L’ensemble de ces qualités donne une autre tournure à
l’action syndicale, qui se complète avec une préparation
des dossiers comme dans le cadre de conduite de projet.
La direction à face à elle, une personne qui parle le
même discours qu’elle, évolue dans le même univers.

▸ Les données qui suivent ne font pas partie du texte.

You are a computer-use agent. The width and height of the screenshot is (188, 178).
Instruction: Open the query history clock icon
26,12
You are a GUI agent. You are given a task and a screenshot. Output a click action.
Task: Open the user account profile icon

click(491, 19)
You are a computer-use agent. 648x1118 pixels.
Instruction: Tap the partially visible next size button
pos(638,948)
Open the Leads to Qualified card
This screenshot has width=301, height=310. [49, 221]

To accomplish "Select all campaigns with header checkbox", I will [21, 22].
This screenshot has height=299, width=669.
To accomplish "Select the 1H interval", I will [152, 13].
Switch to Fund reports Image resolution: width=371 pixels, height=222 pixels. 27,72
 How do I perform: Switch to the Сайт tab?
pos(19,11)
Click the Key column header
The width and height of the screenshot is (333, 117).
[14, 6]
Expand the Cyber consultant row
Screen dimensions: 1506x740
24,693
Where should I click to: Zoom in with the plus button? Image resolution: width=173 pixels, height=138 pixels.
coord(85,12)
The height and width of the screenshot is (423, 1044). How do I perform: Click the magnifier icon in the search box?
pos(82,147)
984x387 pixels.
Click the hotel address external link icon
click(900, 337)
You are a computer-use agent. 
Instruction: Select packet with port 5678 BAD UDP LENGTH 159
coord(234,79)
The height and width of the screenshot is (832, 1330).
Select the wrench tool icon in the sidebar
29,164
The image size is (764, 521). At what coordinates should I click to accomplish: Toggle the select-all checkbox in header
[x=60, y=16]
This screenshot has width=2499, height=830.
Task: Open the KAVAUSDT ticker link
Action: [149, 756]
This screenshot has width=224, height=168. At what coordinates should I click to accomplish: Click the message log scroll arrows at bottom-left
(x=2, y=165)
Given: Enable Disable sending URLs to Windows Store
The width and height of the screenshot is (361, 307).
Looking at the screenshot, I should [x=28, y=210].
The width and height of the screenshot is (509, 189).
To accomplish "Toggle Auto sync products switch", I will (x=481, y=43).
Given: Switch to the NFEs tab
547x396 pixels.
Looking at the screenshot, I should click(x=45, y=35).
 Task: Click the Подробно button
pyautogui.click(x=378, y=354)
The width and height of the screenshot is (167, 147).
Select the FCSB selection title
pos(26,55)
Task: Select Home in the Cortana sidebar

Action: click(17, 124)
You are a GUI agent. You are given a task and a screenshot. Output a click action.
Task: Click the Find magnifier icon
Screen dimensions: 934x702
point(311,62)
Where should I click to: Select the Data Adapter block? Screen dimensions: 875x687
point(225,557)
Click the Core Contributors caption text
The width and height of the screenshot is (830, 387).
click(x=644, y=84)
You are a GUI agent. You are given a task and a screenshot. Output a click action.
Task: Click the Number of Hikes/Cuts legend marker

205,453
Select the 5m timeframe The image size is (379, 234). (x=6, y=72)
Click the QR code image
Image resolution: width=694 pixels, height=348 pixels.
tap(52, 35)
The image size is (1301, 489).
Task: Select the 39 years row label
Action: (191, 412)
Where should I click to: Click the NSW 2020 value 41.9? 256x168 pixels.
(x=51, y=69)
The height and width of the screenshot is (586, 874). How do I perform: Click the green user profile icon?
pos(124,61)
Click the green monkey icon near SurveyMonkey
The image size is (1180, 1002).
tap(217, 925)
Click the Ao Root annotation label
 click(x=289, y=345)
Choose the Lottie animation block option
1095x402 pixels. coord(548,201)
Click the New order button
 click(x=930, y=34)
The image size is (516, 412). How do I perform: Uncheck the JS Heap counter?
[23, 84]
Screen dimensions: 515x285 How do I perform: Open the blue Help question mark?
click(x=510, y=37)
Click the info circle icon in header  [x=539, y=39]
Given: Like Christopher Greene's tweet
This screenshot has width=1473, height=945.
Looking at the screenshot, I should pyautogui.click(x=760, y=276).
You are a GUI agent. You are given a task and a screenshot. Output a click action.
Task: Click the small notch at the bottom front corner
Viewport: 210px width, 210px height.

Michel brigue au bout de trois ans d’action syndicale le
mandat de secrétaire du CCE, instance qui a le plus de
pouvoir auprès de la direction et qui peut s’opposer à
la direction. Endossant cette responsabilité, il risque
d’être assigné en justice lors des bras de fer qui
oppose le CCE et la direction. Il retrouve l’entière
particularité de son statut d’ingénieur dirigeant, tout
en étant au service de l’entreprise non plus du point de
vu du patron, mais des salariés. Il est utile, au centre
et reconnu par les salariés pour son action. Son
militantisme donne une autre vision de l’engagement
syndical et de sa conduite mais permet à une catégorie
de salariés d’exister sur ce terrain, qui ne lui était
pas ouvert. Grâce, à cet engagement Michel a retrouvé
une raison de travailler et d’exister.